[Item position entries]
Begin
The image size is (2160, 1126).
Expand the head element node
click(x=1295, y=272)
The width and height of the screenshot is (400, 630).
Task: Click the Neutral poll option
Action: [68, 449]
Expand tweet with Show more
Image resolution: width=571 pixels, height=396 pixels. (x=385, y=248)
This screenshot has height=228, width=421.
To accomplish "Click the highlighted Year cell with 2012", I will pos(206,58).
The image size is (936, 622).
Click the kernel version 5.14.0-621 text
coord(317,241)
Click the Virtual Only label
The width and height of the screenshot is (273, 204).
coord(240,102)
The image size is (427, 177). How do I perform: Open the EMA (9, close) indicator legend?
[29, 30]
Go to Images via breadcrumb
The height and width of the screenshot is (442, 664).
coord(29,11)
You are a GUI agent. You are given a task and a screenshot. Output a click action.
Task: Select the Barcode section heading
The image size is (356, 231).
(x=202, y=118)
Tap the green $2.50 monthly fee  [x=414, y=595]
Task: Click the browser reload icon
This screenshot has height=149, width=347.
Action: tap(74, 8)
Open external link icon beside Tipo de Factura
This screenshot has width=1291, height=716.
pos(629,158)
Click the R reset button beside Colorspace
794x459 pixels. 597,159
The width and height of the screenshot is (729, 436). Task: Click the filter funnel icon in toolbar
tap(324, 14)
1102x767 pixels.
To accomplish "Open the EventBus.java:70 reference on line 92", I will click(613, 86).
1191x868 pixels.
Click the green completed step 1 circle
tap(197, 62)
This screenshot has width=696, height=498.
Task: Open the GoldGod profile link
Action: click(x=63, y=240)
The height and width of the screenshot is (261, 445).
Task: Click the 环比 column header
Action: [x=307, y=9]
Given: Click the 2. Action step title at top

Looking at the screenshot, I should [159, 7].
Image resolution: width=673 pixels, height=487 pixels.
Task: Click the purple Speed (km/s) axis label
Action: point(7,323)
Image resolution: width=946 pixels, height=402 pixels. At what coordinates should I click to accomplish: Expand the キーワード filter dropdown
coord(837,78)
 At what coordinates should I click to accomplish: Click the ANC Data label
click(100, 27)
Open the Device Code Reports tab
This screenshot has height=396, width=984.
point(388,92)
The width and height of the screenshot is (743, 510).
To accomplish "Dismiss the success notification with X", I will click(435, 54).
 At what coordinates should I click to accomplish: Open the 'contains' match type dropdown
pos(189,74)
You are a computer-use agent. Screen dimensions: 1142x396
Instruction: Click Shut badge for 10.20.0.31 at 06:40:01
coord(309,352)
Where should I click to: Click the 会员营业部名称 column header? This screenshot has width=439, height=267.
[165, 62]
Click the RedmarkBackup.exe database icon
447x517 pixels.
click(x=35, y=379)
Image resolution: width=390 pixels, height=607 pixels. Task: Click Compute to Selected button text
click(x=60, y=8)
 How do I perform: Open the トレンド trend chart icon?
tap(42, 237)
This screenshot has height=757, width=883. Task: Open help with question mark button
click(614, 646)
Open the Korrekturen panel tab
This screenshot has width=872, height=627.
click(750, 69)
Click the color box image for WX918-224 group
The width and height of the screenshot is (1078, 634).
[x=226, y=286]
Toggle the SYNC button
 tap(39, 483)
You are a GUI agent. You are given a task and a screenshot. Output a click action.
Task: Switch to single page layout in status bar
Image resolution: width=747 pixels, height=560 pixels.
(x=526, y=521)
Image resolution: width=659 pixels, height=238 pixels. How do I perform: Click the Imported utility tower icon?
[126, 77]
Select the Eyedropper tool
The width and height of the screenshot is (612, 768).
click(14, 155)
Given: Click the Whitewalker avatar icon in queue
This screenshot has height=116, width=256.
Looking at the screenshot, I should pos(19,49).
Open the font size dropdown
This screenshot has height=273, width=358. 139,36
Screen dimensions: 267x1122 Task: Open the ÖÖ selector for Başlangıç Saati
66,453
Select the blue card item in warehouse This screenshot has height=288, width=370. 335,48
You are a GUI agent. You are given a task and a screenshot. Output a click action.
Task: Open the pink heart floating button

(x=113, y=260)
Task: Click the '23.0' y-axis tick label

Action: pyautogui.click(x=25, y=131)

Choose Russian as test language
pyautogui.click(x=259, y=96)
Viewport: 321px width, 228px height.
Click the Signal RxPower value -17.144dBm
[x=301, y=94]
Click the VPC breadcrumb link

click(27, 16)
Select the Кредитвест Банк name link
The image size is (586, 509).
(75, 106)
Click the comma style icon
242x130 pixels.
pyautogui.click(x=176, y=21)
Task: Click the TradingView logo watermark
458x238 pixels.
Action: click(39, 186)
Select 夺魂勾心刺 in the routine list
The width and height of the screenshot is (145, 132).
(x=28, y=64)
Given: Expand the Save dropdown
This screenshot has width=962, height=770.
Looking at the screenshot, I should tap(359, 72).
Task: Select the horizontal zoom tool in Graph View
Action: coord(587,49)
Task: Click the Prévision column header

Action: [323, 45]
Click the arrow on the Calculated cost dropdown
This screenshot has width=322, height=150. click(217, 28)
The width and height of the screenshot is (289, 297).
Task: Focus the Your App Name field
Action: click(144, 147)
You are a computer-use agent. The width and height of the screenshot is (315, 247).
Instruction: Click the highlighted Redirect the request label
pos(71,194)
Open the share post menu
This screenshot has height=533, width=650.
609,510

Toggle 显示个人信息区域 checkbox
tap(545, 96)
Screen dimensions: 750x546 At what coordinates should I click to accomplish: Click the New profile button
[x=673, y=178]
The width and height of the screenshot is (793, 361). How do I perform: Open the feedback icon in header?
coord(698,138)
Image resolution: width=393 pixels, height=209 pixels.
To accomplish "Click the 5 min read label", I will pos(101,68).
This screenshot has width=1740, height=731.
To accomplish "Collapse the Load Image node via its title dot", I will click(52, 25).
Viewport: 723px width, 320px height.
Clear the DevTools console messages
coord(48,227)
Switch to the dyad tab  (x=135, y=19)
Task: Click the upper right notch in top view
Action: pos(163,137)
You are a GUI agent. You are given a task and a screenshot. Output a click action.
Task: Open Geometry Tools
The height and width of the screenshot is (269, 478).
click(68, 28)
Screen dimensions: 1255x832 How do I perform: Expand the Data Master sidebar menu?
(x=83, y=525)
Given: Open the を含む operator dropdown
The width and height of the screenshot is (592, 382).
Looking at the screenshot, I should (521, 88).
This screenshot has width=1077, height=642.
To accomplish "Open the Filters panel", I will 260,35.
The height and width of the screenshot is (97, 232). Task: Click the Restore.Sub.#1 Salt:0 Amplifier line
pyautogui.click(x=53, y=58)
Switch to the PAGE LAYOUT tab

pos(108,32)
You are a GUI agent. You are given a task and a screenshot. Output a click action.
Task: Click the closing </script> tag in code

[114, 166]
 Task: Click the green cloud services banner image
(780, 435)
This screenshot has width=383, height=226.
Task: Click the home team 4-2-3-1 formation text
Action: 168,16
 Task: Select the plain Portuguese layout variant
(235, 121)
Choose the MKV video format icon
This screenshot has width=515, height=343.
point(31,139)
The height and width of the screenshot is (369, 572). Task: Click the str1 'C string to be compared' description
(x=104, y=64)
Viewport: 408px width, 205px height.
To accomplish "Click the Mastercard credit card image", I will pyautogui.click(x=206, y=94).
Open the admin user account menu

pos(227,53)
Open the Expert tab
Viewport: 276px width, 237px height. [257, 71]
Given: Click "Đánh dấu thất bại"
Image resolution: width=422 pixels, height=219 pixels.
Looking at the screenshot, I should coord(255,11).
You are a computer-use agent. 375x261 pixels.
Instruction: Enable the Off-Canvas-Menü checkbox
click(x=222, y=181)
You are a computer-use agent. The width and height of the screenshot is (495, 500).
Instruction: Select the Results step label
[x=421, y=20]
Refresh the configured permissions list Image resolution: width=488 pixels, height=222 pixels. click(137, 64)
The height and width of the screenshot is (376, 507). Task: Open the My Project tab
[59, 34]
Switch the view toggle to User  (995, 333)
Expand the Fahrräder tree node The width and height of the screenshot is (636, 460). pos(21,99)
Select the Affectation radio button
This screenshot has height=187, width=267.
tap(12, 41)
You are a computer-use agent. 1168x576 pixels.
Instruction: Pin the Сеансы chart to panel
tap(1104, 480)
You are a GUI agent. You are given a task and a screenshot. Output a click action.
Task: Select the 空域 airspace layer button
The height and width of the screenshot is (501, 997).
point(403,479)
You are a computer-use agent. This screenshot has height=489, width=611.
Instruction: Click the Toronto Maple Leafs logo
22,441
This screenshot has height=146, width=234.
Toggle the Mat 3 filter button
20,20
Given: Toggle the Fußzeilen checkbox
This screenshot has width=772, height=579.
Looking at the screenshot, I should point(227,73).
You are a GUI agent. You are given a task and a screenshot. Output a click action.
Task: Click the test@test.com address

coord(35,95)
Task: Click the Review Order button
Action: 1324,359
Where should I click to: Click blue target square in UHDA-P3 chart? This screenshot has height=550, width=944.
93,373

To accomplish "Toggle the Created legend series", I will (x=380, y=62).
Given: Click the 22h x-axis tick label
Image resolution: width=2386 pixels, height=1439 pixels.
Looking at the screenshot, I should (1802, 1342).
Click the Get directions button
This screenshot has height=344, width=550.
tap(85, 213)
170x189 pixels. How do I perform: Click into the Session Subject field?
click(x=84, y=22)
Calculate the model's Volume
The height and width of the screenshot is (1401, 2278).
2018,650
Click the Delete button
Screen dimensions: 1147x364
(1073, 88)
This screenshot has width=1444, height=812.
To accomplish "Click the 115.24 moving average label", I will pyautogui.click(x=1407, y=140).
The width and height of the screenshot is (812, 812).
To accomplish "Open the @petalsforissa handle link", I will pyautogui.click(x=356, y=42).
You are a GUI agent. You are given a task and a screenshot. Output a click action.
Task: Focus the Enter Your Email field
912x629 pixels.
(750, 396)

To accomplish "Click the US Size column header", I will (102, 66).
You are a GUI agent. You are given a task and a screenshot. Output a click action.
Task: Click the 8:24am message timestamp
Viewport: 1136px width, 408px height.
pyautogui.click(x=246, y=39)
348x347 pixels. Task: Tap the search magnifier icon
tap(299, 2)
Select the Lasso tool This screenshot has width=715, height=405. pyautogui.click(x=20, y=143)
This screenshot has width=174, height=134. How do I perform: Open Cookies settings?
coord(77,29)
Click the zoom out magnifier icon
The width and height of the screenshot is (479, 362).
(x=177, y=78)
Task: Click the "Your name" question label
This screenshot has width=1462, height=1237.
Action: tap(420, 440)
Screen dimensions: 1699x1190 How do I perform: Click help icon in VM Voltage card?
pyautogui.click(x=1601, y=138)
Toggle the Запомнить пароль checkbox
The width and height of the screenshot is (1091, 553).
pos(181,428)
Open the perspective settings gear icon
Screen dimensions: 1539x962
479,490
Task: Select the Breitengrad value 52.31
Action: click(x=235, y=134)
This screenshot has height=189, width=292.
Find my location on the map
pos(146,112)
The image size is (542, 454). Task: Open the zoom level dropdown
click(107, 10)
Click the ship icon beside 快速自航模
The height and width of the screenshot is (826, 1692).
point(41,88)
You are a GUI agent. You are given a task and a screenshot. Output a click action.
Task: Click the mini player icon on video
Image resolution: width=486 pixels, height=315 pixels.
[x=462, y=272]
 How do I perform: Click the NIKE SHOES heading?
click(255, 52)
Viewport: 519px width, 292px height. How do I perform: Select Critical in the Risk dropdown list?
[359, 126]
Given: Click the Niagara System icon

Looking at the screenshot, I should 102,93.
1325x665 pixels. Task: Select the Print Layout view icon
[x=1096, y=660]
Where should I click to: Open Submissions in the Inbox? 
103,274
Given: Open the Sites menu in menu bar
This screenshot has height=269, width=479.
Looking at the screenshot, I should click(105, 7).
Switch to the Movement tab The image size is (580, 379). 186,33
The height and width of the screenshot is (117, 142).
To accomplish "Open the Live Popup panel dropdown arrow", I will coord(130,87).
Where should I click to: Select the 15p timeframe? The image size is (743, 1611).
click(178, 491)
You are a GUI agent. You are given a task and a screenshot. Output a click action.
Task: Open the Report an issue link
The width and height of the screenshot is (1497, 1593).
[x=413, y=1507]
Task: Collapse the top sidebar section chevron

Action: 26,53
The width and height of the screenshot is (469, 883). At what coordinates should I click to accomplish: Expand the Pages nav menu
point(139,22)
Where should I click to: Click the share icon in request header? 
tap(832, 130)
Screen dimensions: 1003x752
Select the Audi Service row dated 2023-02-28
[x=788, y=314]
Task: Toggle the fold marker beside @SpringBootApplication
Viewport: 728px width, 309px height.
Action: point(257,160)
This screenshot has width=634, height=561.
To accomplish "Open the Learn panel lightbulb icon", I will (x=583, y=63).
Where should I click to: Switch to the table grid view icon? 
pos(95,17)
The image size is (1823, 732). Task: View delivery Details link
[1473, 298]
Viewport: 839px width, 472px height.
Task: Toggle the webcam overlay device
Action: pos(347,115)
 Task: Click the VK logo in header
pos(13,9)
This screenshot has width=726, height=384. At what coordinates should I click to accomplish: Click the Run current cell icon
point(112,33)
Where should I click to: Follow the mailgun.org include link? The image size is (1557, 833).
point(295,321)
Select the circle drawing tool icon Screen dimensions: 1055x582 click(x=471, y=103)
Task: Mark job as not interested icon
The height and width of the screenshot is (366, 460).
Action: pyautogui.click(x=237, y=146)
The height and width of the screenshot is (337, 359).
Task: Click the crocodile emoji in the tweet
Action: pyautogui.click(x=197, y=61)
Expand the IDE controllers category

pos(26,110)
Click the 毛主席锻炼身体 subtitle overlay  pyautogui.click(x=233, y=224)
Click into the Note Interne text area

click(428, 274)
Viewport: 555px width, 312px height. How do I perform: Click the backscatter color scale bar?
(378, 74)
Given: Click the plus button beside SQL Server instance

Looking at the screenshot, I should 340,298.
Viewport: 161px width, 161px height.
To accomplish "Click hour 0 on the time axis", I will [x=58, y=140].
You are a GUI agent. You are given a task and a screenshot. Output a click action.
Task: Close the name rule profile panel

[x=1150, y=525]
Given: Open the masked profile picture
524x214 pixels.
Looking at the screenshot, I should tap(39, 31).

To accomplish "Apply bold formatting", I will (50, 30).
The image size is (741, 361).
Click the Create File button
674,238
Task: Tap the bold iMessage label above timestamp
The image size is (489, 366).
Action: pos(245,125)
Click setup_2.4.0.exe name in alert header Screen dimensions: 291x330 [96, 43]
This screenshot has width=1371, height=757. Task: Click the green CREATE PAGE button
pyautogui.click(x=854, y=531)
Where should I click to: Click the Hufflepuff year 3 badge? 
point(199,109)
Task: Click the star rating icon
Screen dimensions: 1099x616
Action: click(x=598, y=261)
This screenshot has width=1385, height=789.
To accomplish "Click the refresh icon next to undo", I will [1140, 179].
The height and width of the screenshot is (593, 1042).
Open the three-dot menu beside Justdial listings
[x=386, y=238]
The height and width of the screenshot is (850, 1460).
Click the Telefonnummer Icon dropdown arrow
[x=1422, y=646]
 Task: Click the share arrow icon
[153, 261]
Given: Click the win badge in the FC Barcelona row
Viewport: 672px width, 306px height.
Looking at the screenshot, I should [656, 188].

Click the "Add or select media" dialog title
End
## Stated task
Rescale the lines between the one holding "The width and height of the screenshot is (812, 812)." and the one holding "(x=177, y=78)", inclusive, and give only those lines again, requests included. Multiply every coordinate in the answers by 0.75 and round it to a whole number, with halves rounded up.

## Correct result
The width and height of the screenshot is (812, 812).
To accomplish "Open the @petalsforissa handle link", I will pyautogui.click(x=267, y=32).
You are a GUI agent. You are given a task and a screenshot. Output a click action.
Task: Focus the Enter Your Email field
912x629 pixels.
(563, 297)

To accomplish "Click the US Size column header", I will (77, 50).
You are a GUI agent. You are given a task and a screenshot. Output a click action.
Task: Click the 8:24am message timestamp
Viewport: 1136px width, 408px height.
pyautogui.click(x=185, y=29)
348x347 pixels. Task: Tap the search magnifier icon
tap(224, 2)
Select the Lasso tool This screenshot has width=715, height=405. pyautogui.click(x=15, y=107)
This screenshot has width=174, height=134. How do I perform: Open Cookies settings?
coord(58,22)
Click the zoom out magnifier icon
The width and height of the screenshot is (479, 362).
(x=133, y=59)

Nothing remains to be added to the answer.